*What the exercise asks*
What is the number of lines in the records that contain "agent"? Give only that number.

═══ Records for processing

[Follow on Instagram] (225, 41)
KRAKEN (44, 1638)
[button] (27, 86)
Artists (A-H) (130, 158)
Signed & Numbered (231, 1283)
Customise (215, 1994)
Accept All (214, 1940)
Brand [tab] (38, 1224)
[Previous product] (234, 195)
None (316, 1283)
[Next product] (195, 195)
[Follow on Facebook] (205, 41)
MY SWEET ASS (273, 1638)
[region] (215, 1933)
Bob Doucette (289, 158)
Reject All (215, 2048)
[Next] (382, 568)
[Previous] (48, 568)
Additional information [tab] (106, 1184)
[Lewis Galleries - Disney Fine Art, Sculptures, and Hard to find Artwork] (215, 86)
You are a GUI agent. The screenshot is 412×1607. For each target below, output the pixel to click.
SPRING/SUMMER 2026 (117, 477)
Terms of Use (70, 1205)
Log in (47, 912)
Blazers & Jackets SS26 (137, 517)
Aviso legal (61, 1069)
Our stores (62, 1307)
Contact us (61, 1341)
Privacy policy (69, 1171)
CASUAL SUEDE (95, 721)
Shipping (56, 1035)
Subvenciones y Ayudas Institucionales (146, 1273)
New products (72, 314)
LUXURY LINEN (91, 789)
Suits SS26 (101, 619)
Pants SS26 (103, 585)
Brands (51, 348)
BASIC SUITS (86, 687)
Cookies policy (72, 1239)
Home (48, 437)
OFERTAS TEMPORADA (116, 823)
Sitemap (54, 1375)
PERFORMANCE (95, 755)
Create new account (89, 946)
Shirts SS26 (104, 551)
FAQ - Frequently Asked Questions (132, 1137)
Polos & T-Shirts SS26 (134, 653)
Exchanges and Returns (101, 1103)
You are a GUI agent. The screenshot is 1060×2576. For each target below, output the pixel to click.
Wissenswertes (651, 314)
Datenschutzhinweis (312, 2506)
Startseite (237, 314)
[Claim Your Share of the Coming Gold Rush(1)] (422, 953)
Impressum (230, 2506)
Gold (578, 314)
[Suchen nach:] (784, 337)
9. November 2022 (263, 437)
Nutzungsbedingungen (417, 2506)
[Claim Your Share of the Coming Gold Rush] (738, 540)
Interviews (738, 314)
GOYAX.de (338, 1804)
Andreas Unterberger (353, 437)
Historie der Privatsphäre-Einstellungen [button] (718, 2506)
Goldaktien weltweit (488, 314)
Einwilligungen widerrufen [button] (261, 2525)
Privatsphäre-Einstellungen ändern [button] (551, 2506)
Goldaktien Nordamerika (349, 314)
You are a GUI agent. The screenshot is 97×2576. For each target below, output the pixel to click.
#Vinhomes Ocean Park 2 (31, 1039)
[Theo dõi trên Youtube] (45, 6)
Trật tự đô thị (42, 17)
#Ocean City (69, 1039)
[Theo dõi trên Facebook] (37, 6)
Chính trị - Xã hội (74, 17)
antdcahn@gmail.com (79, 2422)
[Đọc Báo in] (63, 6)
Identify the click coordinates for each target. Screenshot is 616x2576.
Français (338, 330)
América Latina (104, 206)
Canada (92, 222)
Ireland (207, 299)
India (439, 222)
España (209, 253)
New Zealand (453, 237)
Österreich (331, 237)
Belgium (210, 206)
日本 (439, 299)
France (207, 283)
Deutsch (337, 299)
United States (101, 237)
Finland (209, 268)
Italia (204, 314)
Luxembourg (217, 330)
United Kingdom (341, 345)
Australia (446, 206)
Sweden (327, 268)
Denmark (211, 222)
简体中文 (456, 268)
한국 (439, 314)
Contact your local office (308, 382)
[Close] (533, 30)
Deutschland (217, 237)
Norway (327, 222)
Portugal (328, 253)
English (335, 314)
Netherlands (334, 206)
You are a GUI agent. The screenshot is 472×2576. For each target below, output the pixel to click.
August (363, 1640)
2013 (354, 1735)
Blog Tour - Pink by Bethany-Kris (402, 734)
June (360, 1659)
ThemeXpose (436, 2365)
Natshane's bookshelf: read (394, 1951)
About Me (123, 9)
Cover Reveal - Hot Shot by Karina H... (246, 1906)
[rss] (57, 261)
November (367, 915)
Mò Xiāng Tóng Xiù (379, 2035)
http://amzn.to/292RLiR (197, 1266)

══════

*Exercise output*
4